Hello all,
I was wondering if there is an easy way to list items by type.
For example if I want to get all items of type bpy.types.FCurve
I have tried weak refs and garbageCollect but no luck
Basically I just want something faster than looping over every object, data, node, etc to get what I need.
Thanks DoubleZ_, that is what I am running currently, but as you can imagine with 10,000 objects with 10 animation curves each, grabbing data in this way is very slow.
CoDEmanX, I want to get the data, basically every instance of that type
I’d be interested to see the faster code you come up with. There is no SQLesque interface to bpy.data AFAIK. I am currently working on a an AddOn that generates and manages thousands and thousands of objects. The real slowdown, of course, is the viewport and the outliner.
There is no way to determine the type of an object without fetching it. You could make a list that associates a name with any other information you need to reference, such as type. But you still would have to run through all the objects at least once to populate the associations.
Another approach might be to simply name your objects with their type. Then you could reference all objects that are MESHES with a prefix or postfix. That might be the fastest way and in a code managed system I would find this acceptable. The end-user would have to know, however, that renaming objects manually might break the system.
sorry thought i would give it a shot but, i think i know what your saying i started reading a little on scripting.
your wanting to augment you file types
The issue of registering items in a database or stuct of some form is that this script is designed to be run after blender is open.

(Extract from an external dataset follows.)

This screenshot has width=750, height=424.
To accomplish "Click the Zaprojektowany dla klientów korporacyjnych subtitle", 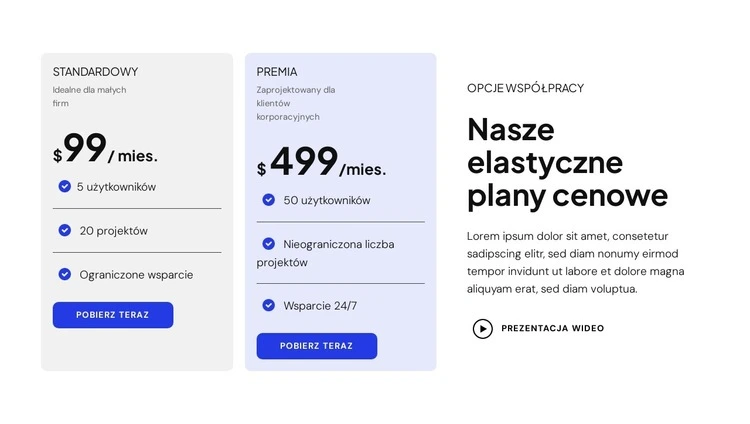I will [295, 103].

This is not an addon, basically I am porting the maya.cmds module to blender which lets me do things like:
cmds.connectAttr(‘Cube.001.customProperty’, ‘Cube.002.tx’)
Which will add drivers and stuff.
I’m most of the way complete, but having difficulty finding an efficient way to grab destination connections from an attribute for my listConnections function, especially in scenes with tens of thousands of objects.

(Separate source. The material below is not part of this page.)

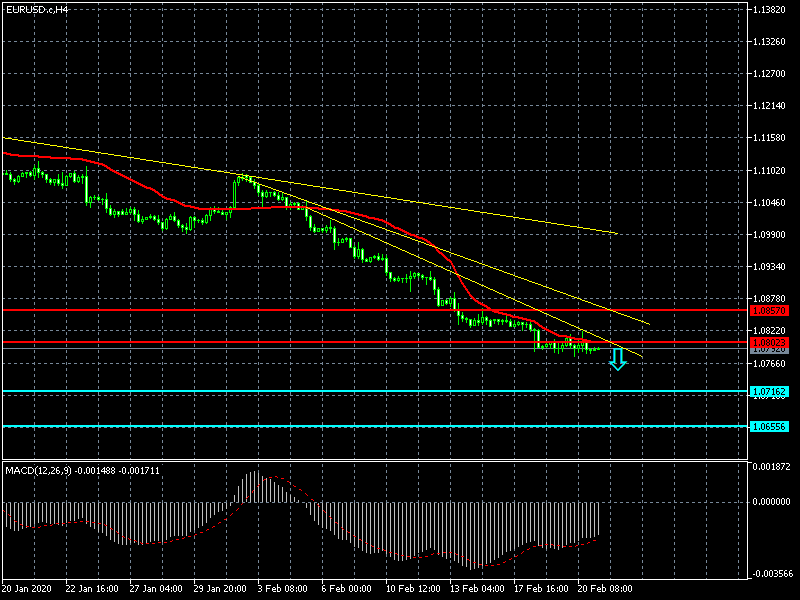Click the 0.001872 MACD scale value
Screen dimensions: 800x600
770,467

but having difficulty finding an efficient way to grab destination connections from an attribute for my listConnections function,
What about using self modifying code?
# Construct a string that will set the value directly when executed.

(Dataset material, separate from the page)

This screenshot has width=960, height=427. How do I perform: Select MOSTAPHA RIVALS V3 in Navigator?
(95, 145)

s = "da_target." + fcurve.data_path + " = " + str(v)
name_space = {}
code = compile(s, '<string>', 'exec')
try:
exec (code) in name_space
except:
print ("Code fails to execute.")
You could construct a DNA string that performs the connections directly…? Just brainstorming here.
Hi Atom, not sure what you mean,
I can get all the source objects just fine,
For example say Cube locationX is driven by Sphere locationX
If I ask Sphere locationX for all the objects it is is driving, I will have to get the driver for Cube locationX and check if it is being driven by sphere.
Does this make sense?
It is still slow, my current solution takes 0.05 seconds to get 30,000 drivers from 10,000 objects (including materials and node trees)
This is fine for small scenes, but when I need to run these queries 50 times during a single script you can see how the performance hit stacks up.
Not a big thing though, I have plenty of other things to work on
Yes, when working with realtime applications.
I have optimized it down to 0.035 seconds, It will have to do for now.
drivers = [item for item in bpy.data if type(item) == bpy.types.FCurve]
This was simply an example of something I would like to do
Caching will not work in this example as drivers can change at any time.
I’ll close this as I won’t be investigating further at this time, but thank you everyone for your input.